Data lines

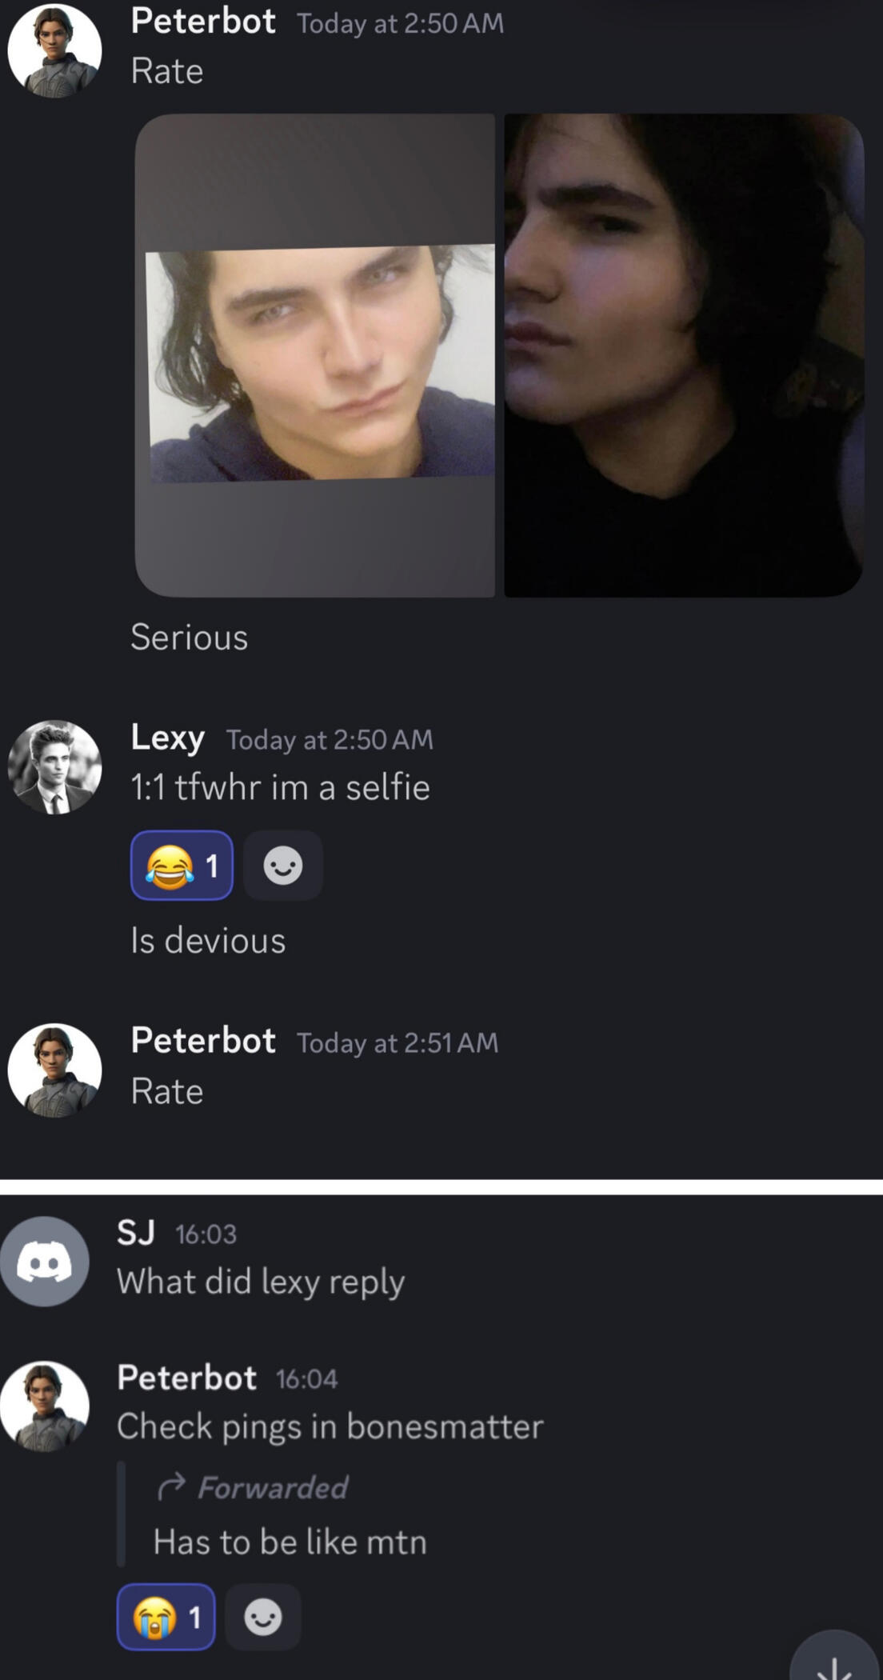This screenshot has height=1680, width=883.
Task: Tap the forwarded text "Has to be like mtn"
Action: click(x=290, y=1542)
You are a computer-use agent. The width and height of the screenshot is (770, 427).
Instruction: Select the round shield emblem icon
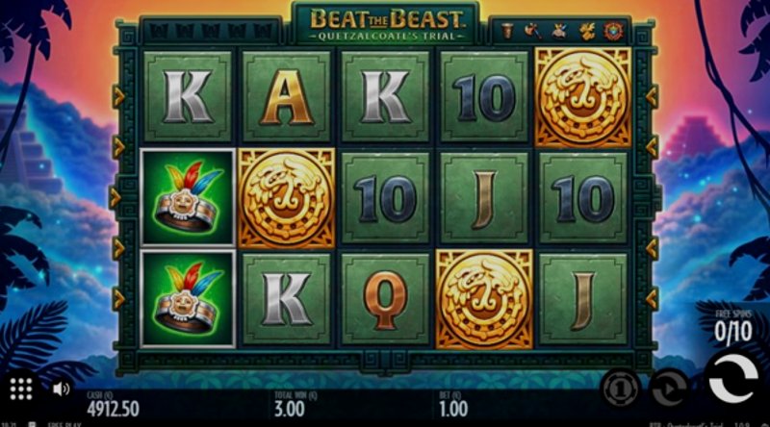[613, 31]
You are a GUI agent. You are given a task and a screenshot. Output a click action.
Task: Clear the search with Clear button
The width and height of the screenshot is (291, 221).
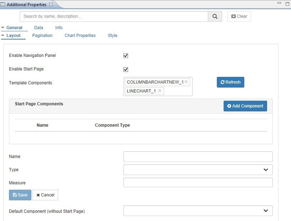239,16
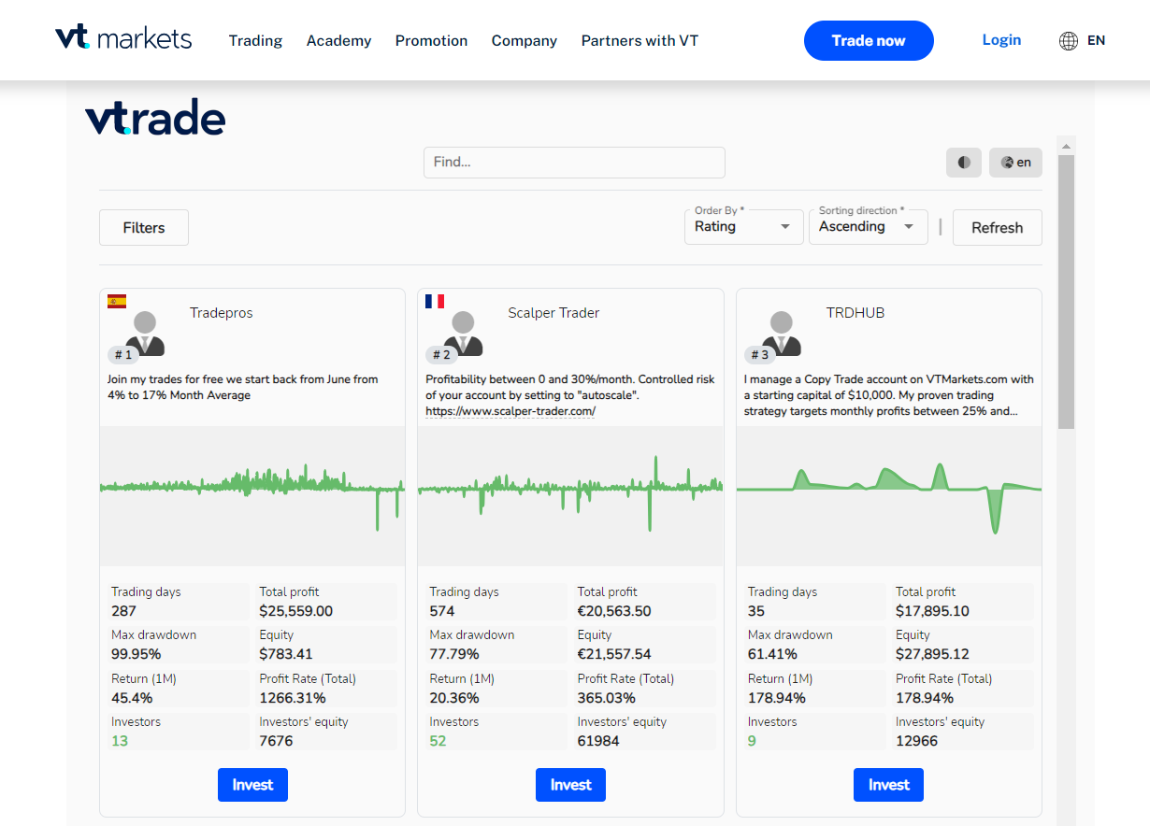The image size is (1150, 826).
Task: Open the Order By Rating dropdown
Action: pyautogui.click(x=743, y=227)
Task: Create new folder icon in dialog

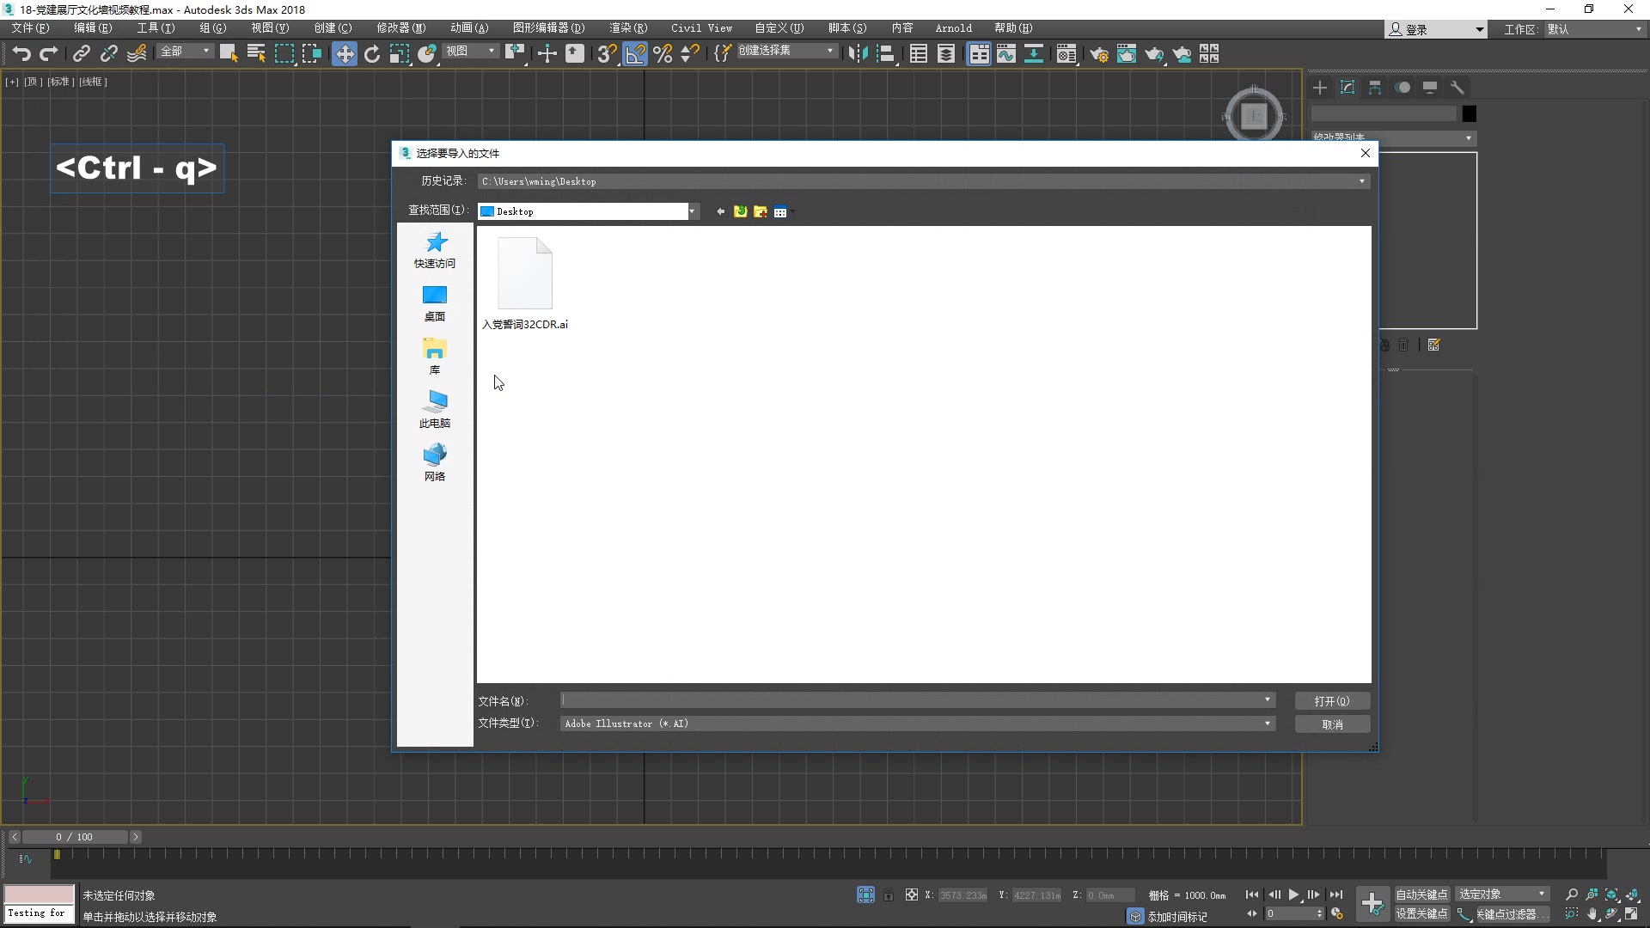Action: point(761,211)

Exercise goal
Begin at the line that has "You are a computer-use" and go through the end of the records. Give those lines again with "shield" swapped for "badge", change nothing else, and leave the pictures out.

Solution below
You are a computer-use agent. The width and height of the screenshot is (770, 427).
Instruction: Select the round badge emblem icon
[613, 31]
You are a GUI agent. You are given a task and a screenshot. Output a click action.
Task: Clear the search with Clear button
The width and height of the screenshot is (291, 221).
239,16
The image size is (1150, 826).
Task: Open the Order By Rating dropdown
Action: pyautogui.click(x=743, y=227)
Task: Create new folder icon in dialog

Action: point(761,211)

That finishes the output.